* Фрагмент текста
------------

Научная деятельность Фортунатова началась в 70-х годах прошлого века - в тот период, когда в западноевропейской лингвистике складывалась новая школа младограмматиков, проявившая себя главным образом в области сравнительно-исторического изучения родственных языков, а в области общего языкознания все больший вес приобретала развившаяся несколько раньше психологическая школа Г. Штейнталя. Подводя итоги предшествующему языкознанию, Штейнталь и младограмматики направили свои усилия на преодоление характерных его сторон: были развенчаны (особенно в трудах Штейнталя) основы антиисторической по своему существу логической грамматики, законченный вид которой был представлен в книге К. Ф. Беккера "Organismus der Sprache", отвергнутые взгляды Л. Шлейхера на язык как живой организм, как биологическое явление.
В противоположность этим учениям, Штейнталь и младограмматики выдвигали тезис о языке как продукте психической деятельности человека, а все явления языка и его изменения рассматривали в связи с различными психологическими факторами. Правда, психологизм младограмматиков и Штейнталя - явления разного порядка. Младограмматики придерживались индивидуалистической концепции, рассматривая явления языка с точки зрения психологии отдельного индивида. В предисловии к 1-му тому исследований "Morphologische Unlersuchungen" (1878 г.), являвшемся своего рода манифестом младограмматиков, Г. Остгоф и К. Бругманн писали: "... язык не есть вещь, стоящая вне людей и над ними и существующая для себя: он по-настоящему существует только в индивидууме, тем самым все изменения в жизни языка могут исходить только от говорящих индивидов"1. Г. Пауль, виднейший представитель младограмматической школы, в своей книге "Принципы истории языка" (1-е издание было в 1880 г.) писал: "Подлинным объектом языкового исследования является совокупность проявлений речевой деятельности всех относящихся к данной языковой общности индивидов в их взаимодействии. Все звуковые комплексы, которые когда-либо произносил, слышал пли представлял себе какой-то индивид, все ассоциированные с ними представления, символами которых они являются, все многообразные отношения, в которые вступают между собой элементы языка в душах отдельных лиц, - все ото относится истории языка" 2.

------------

* Сохранённые данные
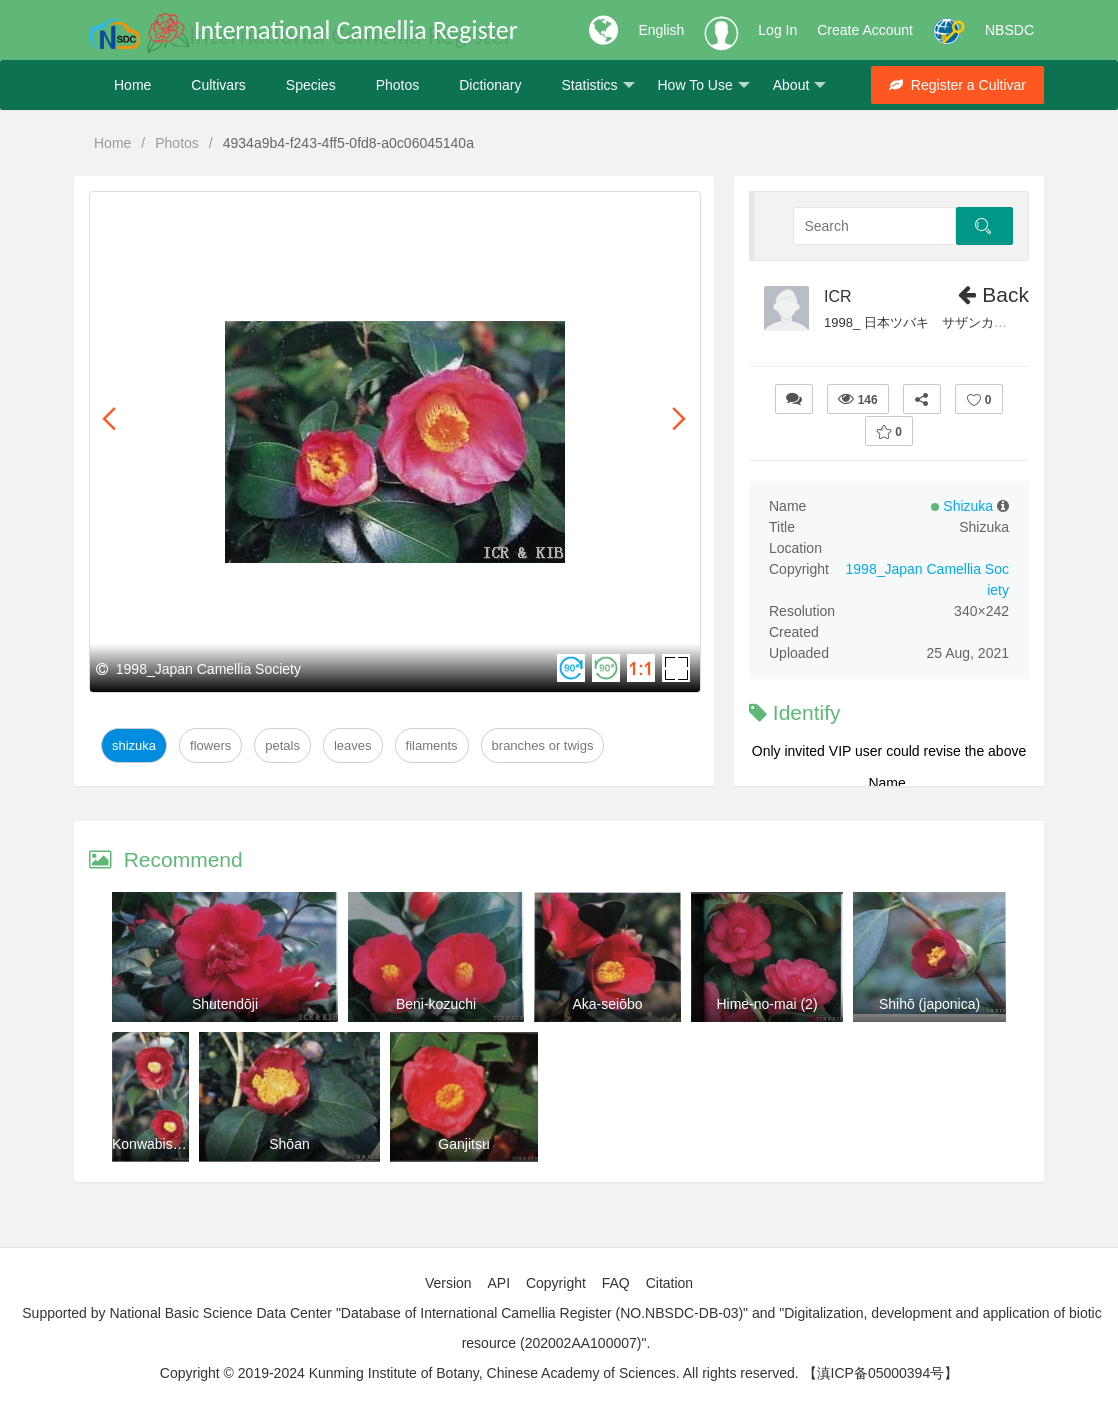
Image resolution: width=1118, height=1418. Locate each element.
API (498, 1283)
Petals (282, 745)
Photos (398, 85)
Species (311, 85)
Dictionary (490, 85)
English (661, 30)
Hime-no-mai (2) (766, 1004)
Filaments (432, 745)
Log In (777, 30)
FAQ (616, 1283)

------------

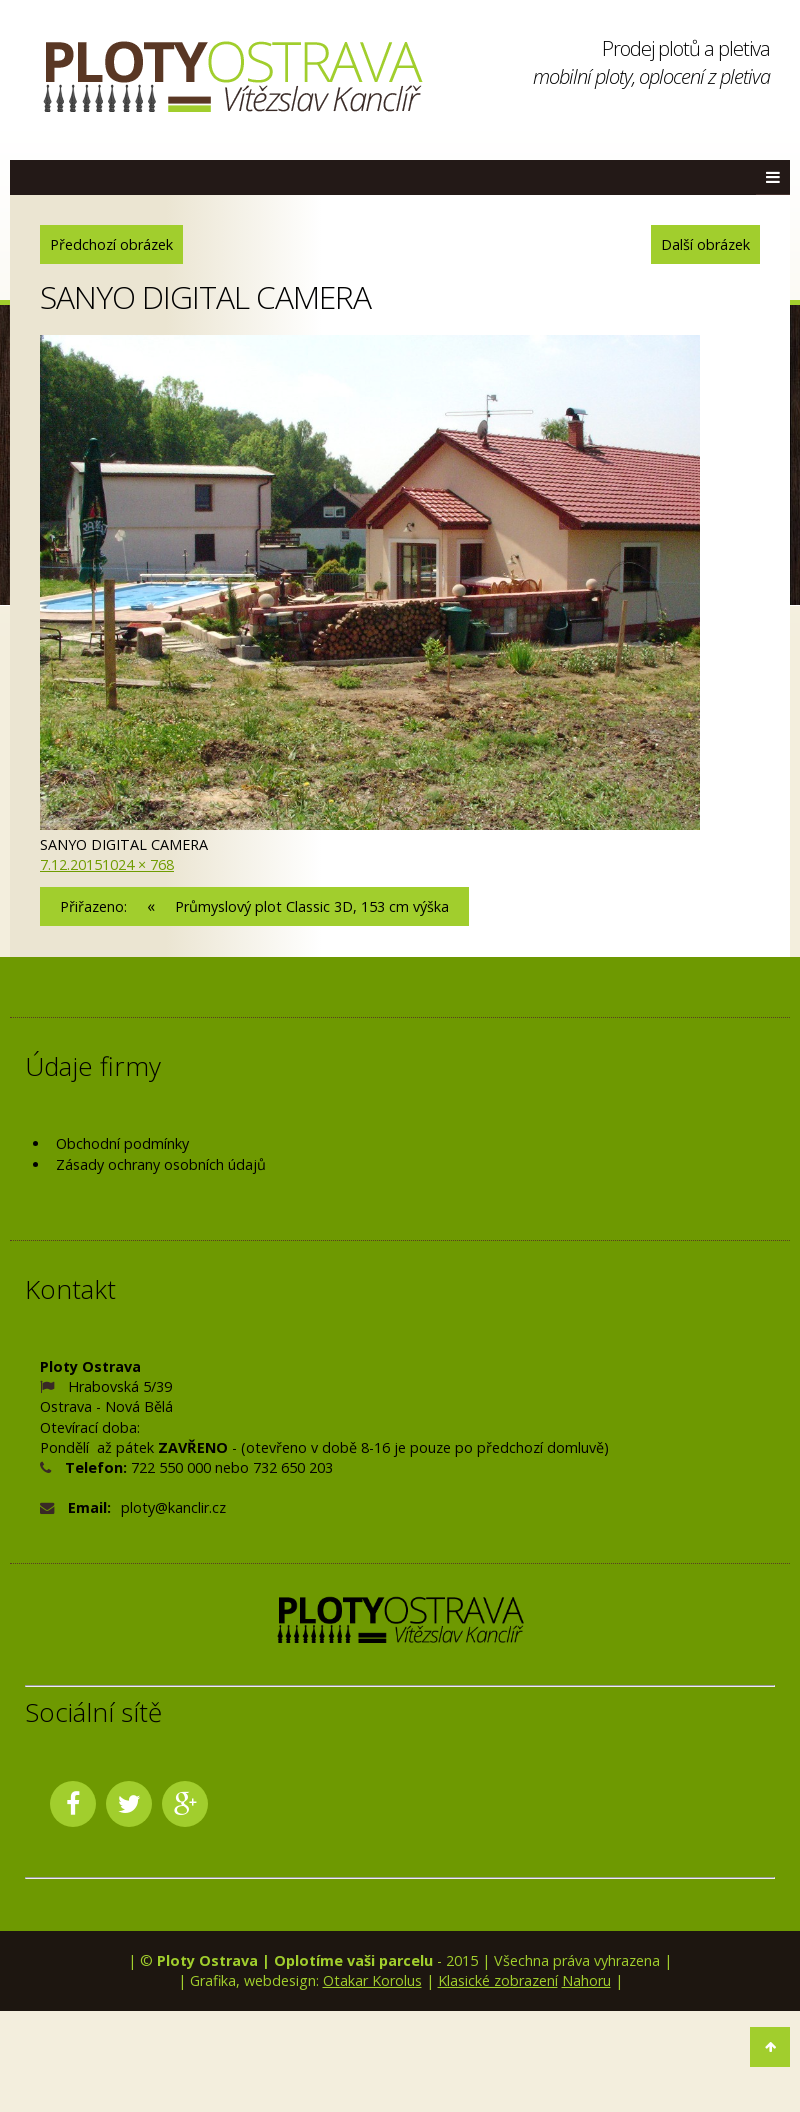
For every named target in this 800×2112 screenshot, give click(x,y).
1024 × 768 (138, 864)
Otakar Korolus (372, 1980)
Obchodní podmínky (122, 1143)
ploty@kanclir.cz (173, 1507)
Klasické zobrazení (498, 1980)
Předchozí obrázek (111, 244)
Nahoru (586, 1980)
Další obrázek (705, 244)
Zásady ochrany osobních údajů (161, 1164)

------------

* Задание
Отредактируйте часть фрагмента текста, начиная со слов «Научная деятельность Фортунатова» и заканчивая словами «как биологическое явление.»: приведите её целиком, заменив «логической грамматики» на «универсальной грамматики». Эти данные для работы не нужны.

* Ответ
Научная деятельность Фортунатова началась в 70-х годах прошлого века - в тот период, когда в западноевропейской лингвистике складывалась новая школа младограмматиков, проявившая себя главным образом в области сравнительно-исторического изучения родственных языков, а в области общего языкознания все больший вес приобретала развившаяся несколько раньше психологическая школа Г. Штейнталя. Подводя итоги предшествующему языкознанию, Штейнталь и младограмматики направили свои усилия на преодоление характерных его сторон: были развенчаны (особенно в трудах Штейнталя) основы антиисторической по своему существу универсальной грамматики, законченный вид которой был представлен в книге К. Ф. Беккера "Organismus der Sprache", отвергнутые взгляды Л. Шлейхера на язык как живой организм, как биологическое явление.